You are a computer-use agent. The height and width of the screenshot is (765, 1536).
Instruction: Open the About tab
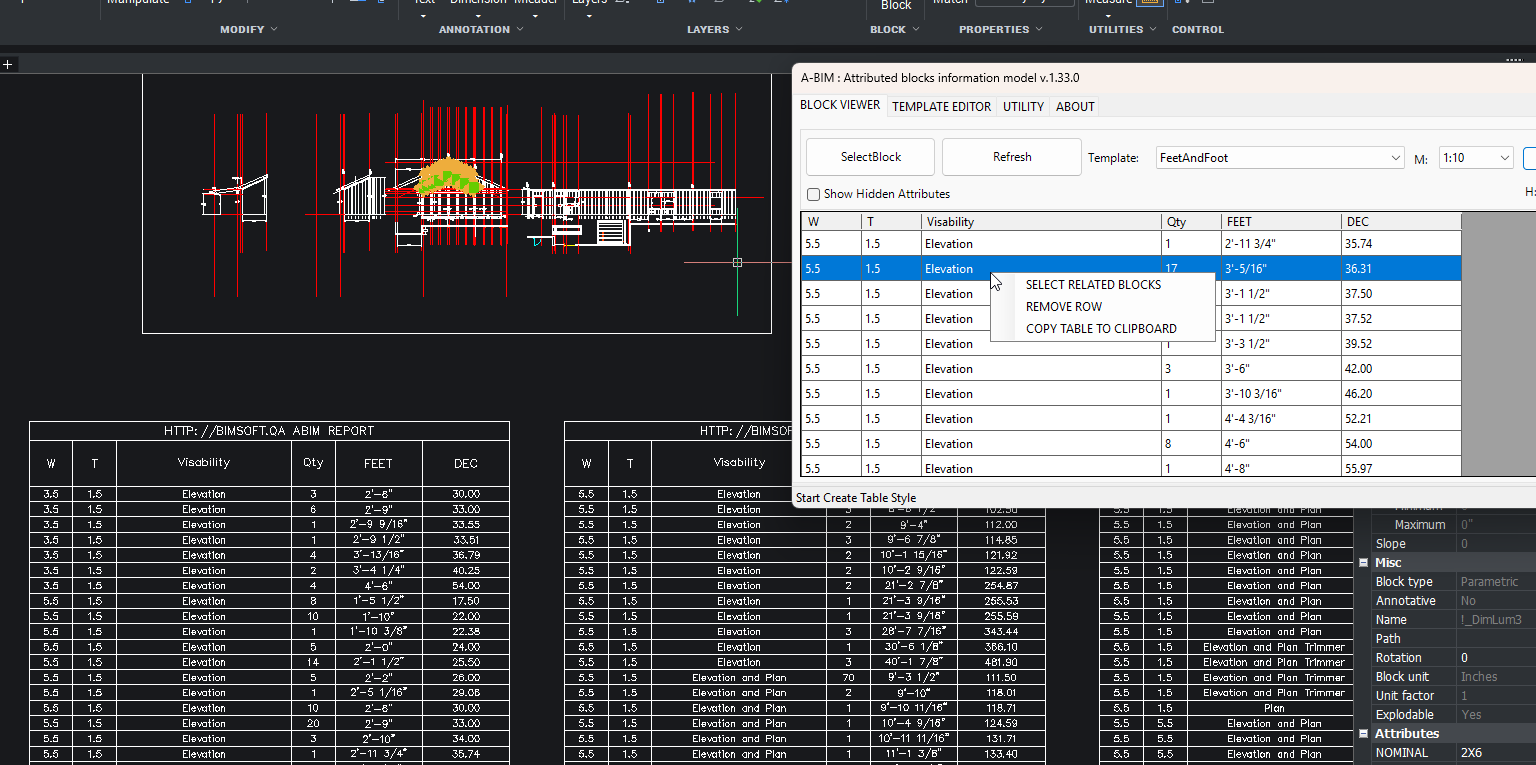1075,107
-*-*-
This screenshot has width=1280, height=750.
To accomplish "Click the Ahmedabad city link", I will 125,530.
-*-*-
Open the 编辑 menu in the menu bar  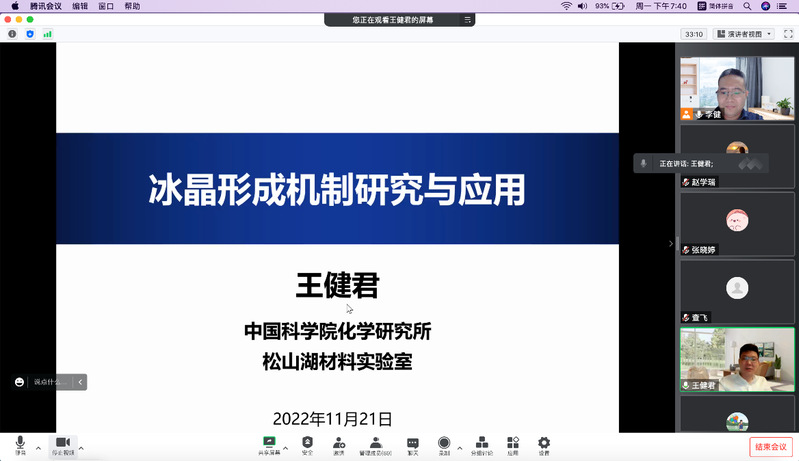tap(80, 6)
-*-*-
Instructions to follow — Throughout the material above, find each line with "width" and return it.

Answer space —
You are a computer-use agent. The height and width of the screenshot is (765, 1536).
This screenshot has width=1280, height=750.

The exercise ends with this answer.